*** Opening INPUT FOR THIS TASK ***

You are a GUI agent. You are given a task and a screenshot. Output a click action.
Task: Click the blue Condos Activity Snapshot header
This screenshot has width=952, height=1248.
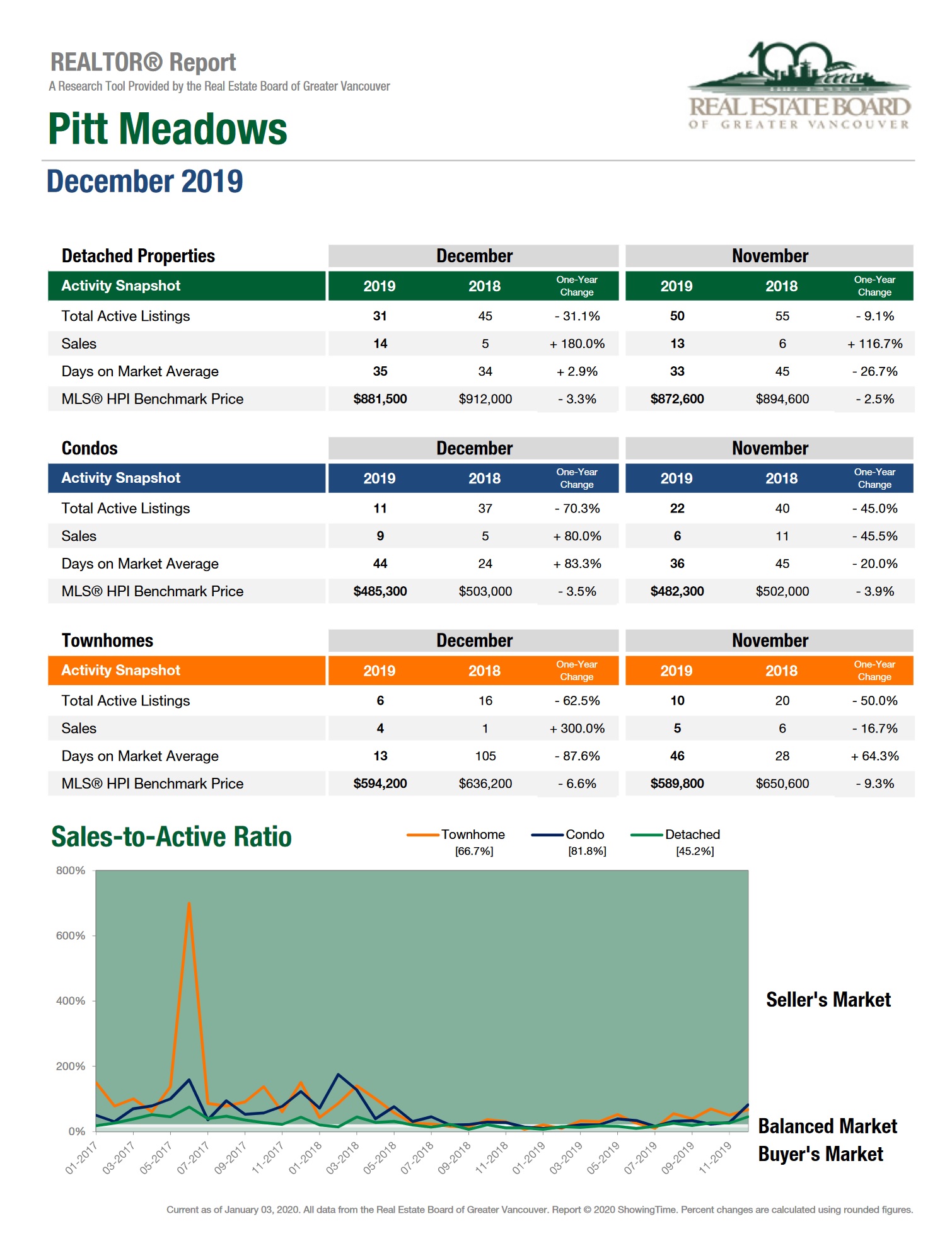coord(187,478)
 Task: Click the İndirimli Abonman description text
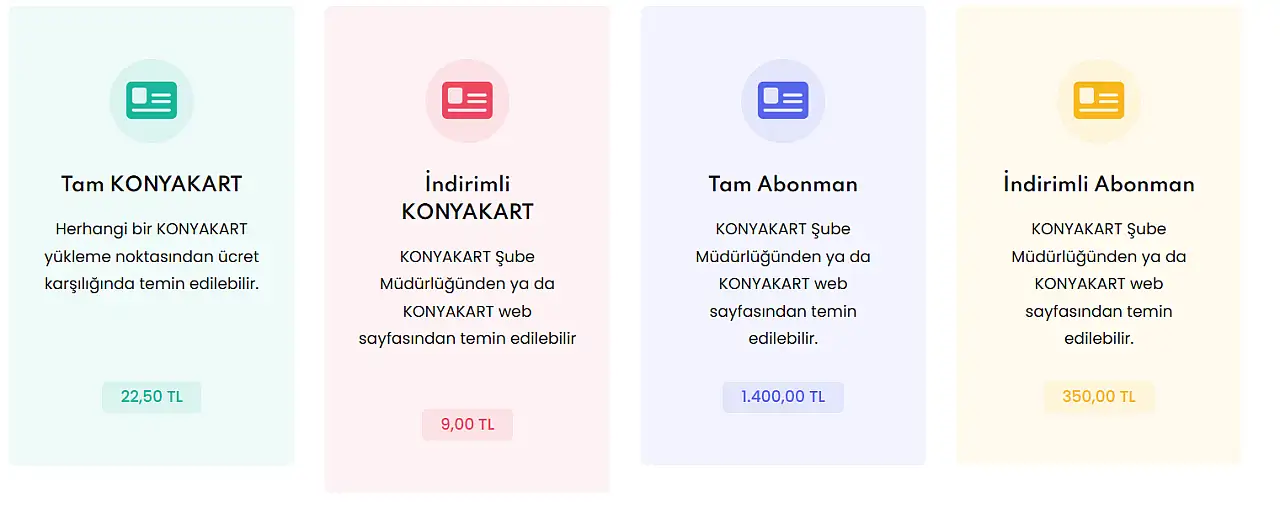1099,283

*** Closing INPUT FOR THIS TASK ***

• [PROBLEM DESCRIPTION] No pictures belong in the copy. Return exactly the lines from the line containing "Task: Click the blue" through the last line of the listing.

• [ANSWER SECTION]
Task: Click the blue Condos Activity Snapshot header
This screenshot has width=952, height=1248.
coord(187,478)
 Task: Click the İndirimli Abonman description text
1099,283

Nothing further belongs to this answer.